一天半夜，服务器突然报警session异常增加且达到上限，整个服务器都处于夯住的状态，前段应用也无法连入，看起来是整个数据库全局的问题，重启了客户端后，才慢慢的恢复，然后进行了问题的分析。

1.查看问题时间段，active session的数量，可以看出从晚上9点19开始session异常增加，到9点33慢慢下降

select sample_time,count(*) from dba_hist_active_sess_history where sample_time > to_date('20211117 21:00','yyyymmdd hh24:mi') and sample_time < to_date('20211117 22:00','yyyymmdd hh24:mi')
group by sample_time order by sample_time

2. 查看故障时间段引起等待最多的session，发现是sid为3123和3010引起了较多的等待。

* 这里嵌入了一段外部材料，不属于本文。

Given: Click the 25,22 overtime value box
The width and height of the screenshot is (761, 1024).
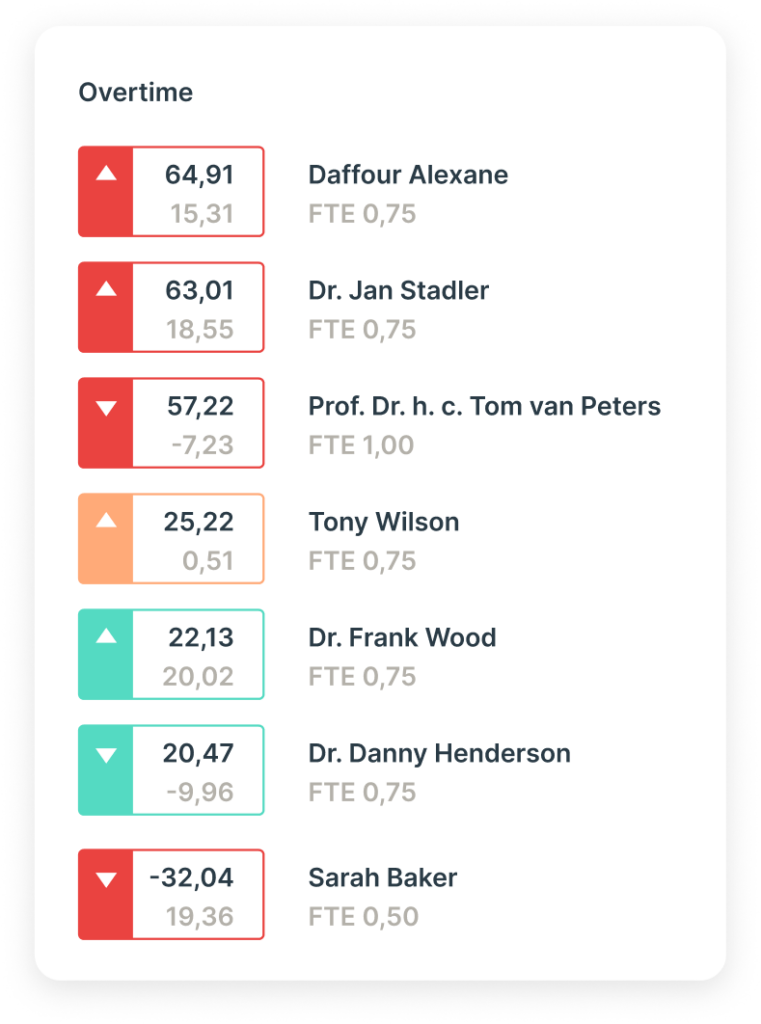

select blocking_session,count(*) from v$active_session_history
where sample_time > to_date('20211125 21:00','yyyymmdd hh24:mi') and sample_time < to_date('20211126 22:00','yyyymmdd hh24:mi')
group by blocking_session order by 2 desc ;

3.查看阻塞3123和3010的session的是哪个session

select instance_number,session_id,sample_time,event,blocking_inst_id,blocking_session from dba_hist_active_sess_history where sample_time > to_date('20211117 21:00','yyyymmdd hh24:mi') and sample_time < to_date('20211117 22:00','yyyymmdd hh24:mi')
and session_id in ('3123','3010')

4.查看sid为1066的进程均为等待2737进程

select session_id,sql_id,blocking_inst_id,blocking_session,event from dba_hist_active_sess_history where session_id='1066' and sample_time > to_date('20211117 21:00','yyyymmdd hh24:mi') and sample_time < to_date('20211117 22:00','yyyymmdd hh24:mi')

5.进程2737为lgwr进程，而且等待事件为log file switch checkpoint incomplete等待。

select * from gv$session where sid='2737'

6.分析awr报告，可以看到异常时间段，log file switch checkpoint incomplete等待事件占比也较高，平均等待时间较长。当lgwr系统进程无法正常运作时候，会导致数据库正常的SQL语句，DML操作无法正常执行，进而引发buffer busy wait，gc buffer busy等一系列严重的等待。

7. 检查alert log日志，在21.18分时候，抛出cannot allocate new log，21.25分开始抛出连接数达到最大值报错

8.针对log file switch checkpoint incomplete等待事件，根据官方文档资料，建议增加当前redo log file 大小。

9.调整redo log从500M到2G。